George Mullendore of Starkville retired after a long career spent working with cotton, including 15 years with MSU as the Extension cotton specialist. When he began his career, the state was consistently planting more than a million acres of cotton annually. “The price of cotton today can’t compete with the prices that corn, soybeans and rice have been receiving for the last few years,” Mullendore said. “The profit potential of ‘alternative’ crops has taken acres away from cotton. It’s no question why it’s cost us cotton acres.” In addition to input prices and low market prices, pest pressure also has contributed to a decline in cotton acreage.

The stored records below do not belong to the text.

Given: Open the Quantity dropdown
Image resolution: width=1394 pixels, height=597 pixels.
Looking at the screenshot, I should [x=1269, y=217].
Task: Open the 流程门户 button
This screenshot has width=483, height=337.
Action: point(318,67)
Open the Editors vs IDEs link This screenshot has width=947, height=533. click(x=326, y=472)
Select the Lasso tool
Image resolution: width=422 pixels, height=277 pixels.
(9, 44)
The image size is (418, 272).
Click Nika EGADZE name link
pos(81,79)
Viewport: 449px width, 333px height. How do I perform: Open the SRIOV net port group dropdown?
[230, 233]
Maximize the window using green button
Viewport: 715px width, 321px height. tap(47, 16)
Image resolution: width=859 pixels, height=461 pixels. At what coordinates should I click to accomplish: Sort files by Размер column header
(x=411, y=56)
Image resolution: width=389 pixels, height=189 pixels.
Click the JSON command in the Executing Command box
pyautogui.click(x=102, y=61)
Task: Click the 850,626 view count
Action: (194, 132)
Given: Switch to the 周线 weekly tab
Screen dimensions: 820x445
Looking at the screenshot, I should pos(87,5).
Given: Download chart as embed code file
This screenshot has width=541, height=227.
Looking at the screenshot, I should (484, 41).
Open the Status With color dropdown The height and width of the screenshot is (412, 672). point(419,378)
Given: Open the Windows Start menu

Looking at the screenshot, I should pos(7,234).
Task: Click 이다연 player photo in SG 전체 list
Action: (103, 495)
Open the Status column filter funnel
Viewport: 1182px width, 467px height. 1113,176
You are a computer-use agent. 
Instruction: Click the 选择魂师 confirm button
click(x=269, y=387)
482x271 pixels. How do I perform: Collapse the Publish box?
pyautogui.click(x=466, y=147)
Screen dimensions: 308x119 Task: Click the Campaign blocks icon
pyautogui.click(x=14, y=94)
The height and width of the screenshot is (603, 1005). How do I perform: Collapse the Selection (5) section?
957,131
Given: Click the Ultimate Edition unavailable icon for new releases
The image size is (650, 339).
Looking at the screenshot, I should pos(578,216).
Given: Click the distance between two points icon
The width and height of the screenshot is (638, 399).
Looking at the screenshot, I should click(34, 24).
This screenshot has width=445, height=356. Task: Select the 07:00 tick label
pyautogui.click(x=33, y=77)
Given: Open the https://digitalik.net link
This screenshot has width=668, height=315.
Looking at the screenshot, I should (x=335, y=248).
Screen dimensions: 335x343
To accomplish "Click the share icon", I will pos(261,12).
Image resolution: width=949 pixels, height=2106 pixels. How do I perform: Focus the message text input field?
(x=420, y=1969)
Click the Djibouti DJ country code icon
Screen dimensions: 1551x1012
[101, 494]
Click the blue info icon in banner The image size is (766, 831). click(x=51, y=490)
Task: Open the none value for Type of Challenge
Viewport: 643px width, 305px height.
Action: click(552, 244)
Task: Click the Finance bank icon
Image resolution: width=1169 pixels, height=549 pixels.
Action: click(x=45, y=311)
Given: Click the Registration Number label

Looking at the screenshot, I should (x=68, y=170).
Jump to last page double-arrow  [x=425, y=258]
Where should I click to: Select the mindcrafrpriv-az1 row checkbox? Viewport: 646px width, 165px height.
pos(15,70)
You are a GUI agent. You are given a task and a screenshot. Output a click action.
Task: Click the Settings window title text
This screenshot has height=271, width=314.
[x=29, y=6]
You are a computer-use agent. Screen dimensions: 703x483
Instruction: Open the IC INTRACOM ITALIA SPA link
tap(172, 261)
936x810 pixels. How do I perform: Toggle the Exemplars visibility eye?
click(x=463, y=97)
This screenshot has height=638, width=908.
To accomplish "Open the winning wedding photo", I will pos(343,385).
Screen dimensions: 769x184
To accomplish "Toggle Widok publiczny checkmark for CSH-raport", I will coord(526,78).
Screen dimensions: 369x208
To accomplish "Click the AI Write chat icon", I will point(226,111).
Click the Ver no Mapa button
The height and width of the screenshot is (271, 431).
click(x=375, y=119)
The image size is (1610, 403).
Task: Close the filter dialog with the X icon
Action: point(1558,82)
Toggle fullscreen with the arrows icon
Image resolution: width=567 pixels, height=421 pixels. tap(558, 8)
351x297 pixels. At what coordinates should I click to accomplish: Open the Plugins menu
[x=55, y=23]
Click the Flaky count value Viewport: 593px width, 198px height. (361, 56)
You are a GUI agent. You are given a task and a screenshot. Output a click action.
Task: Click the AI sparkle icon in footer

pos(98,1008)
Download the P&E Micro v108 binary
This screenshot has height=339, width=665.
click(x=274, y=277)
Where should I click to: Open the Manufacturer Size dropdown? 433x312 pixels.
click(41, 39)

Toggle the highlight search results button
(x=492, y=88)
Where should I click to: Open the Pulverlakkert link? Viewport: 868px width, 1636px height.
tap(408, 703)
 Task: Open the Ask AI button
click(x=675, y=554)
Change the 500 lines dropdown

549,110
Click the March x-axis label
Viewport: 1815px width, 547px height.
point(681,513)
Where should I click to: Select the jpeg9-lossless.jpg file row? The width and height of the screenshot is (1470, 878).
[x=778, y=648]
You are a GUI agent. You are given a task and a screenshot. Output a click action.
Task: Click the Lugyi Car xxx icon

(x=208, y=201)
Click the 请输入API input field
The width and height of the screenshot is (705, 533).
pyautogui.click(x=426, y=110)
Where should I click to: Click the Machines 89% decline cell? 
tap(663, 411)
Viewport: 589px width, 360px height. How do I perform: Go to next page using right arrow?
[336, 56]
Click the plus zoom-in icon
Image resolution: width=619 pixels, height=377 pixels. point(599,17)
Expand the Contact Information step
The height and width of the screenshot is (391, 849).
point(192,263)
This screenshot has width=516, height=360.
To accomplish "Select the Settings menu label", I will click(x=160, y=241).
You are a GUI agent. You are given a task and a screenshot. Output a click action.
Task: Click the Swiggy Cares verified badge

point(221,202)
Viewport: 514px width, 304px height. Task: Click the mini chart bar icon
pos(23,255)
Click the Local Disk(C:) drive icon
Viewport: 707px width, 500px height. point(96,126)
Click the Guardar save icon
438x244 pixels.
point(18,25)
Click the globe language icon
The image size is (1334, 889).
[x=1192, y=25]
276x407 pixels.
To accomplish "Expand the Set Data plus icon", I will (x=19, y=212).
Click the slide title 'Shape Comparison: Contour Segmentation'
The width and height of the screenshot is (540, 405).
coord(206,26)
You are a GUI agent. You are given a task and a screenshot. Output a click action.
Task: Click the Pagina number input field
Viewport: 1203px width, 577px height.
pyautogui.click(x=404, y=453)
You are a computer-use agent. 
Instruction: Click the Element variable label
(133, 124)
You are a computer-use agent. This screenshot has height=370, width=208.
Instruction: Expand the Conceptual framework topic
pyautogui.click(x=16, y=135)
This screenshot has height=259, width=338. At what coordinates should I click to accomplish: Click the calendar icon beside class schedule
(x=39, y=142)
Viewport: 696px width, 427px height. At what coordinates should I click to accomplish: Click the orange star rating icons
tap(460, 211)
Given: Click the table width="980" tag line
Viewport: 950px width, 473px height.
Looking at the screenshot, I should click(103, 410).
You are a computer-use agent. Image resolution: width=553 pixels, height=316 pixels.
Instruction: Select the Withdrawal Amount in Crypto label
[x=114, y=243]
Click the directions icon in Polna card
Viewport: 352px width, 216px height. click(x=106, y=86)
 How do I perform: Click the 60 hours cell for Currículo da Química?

“Over the past several years, we experienced tremendous problems with tarnished plant bugs in the Delta,” Dodds said. “In addition, many growers had to battle spider mites. Pesticide applications to control these pests detracted from the profitability of cotton and caused growers to consider planting other crops.” Once the scourge of the Cotton Belt, boll weevils have been eradicated in Mississippi, but tarnished plant bugs remain a major problem, causing some farmers to move acres away from cotton. Dodds said some producers made 15 insecticide applications for this insect this year.
Mullendore said tarnished plant bugs were a serious problem back in the 1970s, too.
“We used to have to spray 15 times for boll weevils, and it didn’t cost nearly as much for that as it does for an application for plant bugs,”
A more indirect factor affecting the number of cotton acres in the state is the amount of money invested in equipment for grain production and storage, Dodds said. Producers who put money into this infrastructure want to make their investment pay, so they may plant more grain than cotton. Mullendore said technology has improved cotton production, eliminating much of the labor once required to produce the crop. Increased equipment size, genetic engineering of the plant, module builders and more have increased the efficiency of cotton production.
John Michael Riley, Extension agricultural economist, said it cost about $450 to $500 per acre to produce a bale of cotton in the mid-1990s.
“When this historical cost is adjusted for inflation, it is in line with today’s cost of about $600 to $650 per acre,” Riley said. “In 2000, a MSU study found that every dollar spent on cotton returns $1.54 to the state. This value has declined, according to a 2007 study done by Louisiana State University which found the return on cotton in Mississippi was $1.45.”
Dodds said he thinks it is reasonable to expect cotton acres to reach 600,000 to 700,000 acres as the crop moves back in rotation with others.br> “Farmers today have equipment for all crops and can adjust very quickly to take advantage of the best return on their dollars. Cotton acres will continue to be heavily influenced by market turns,” he said.